Department of Biotechnology, School of Advanced Technologies in Medicine, Shahid Beheshti University of Medical Sciences, Tehran, Iran.
Cellular and Molecular Biology Research Center, Shahid Beheshti University of Medical Sciences, Tehran, Iran.
J Cell Physiol. 2019 Aug;234(8):14234-14245. doi: 10.1002/jcp.28119. Epub 2019 Jan 13.

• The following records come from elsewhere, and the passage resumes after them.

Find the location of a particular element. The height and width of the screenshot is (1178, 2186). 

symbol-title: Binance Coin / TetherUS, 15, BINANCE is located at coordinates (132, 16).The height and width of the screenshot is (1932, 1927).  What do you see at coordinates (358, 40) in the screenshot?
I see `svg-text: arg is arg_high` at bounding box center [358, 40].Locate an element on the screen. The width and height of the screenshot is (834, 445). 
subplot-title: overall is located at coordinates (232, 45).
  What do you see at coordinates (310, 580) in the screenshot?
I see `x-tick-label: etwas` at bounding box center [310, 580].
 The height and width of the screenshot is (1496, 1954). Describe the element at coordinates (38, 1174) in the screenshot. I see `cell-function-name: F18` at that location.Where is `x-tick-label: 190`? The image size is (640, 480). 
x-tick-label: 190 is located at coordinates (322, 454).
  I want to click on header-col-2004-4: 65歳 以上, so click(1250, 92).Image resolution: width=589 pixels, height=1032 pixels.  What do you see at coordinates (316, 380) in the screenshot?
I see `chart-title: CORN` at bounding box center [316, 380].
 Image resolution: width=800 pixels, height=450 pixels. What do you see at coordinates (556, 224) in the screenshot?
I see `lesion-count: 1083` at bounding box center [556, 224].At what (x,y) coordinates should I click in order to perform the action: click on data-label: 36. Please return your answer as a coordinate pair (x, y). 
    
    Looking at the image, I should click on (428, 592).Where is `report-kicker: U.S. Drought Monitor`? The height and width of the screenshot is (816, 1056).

Rn7SK is a conserved small nuclear noncoding RNA which its function in aging has not been studied. Recently, we have demonstrated that Rn7SK overexpression reduces cell viability and is significantly downregulated in stem cells, human tumor tissues, and cell lines. In this study, we analyzed the role of Rn7SK on senescence in adipose tissue-derived mesenchymal stem cells (AD-MSCs). For this purpose, Rn7SK expression was downregulated and upregulated via transfection and transduction, respectively, in AD-MSCs and subsequently, various distinct characteristics of senescence including cell viability, proliferation, colony formation, senescence-associated β galactosidase activity, and differentiation potency was analyzed. Our results demonstrated the transient knockdown of Rn7SK in MSCs leads to delayed senescence, while its overexpressions shows opposite effects. When osteogenic differentiation was started, however, they exhibited a greater differentiation potential than the original MSCs, suggesting a potential tool for stem cell-based regenerative medicine.
Rn7SK 是一种保守的小核非编码 RNA,其在衰老中的功能尚未得到研究。最近,我们已经证明 Rn7SK 的过表达会降低细胞活力,并且在干细胞、人类肿瘤组织和细胞系中显著下调。在这项研究中,我们分析了 Rn7SK 对脂肪组织来源的间充质干细胞 (AD-MSCs) 衰老的作用。为此,我们通过转染和转导分别下调和上调 AD-MSCs 中的 Rn7SK 表达,然后分析衰老的各种不同特征,包括细胞活力、增殖、集落形成、衰老相关β半乳糖苷酶活性和分化潜能。我们的结果表明,MSCs 中 Rn7SK 的瞬时敲低导致衰老延迟,而过表达则产生相反的效果。然而,当开始成骨分化时,它们表现出比原始 MSCs 更高的分化潜能,这表明它可能成为基于干细胞的再生医学的一种潜在工具。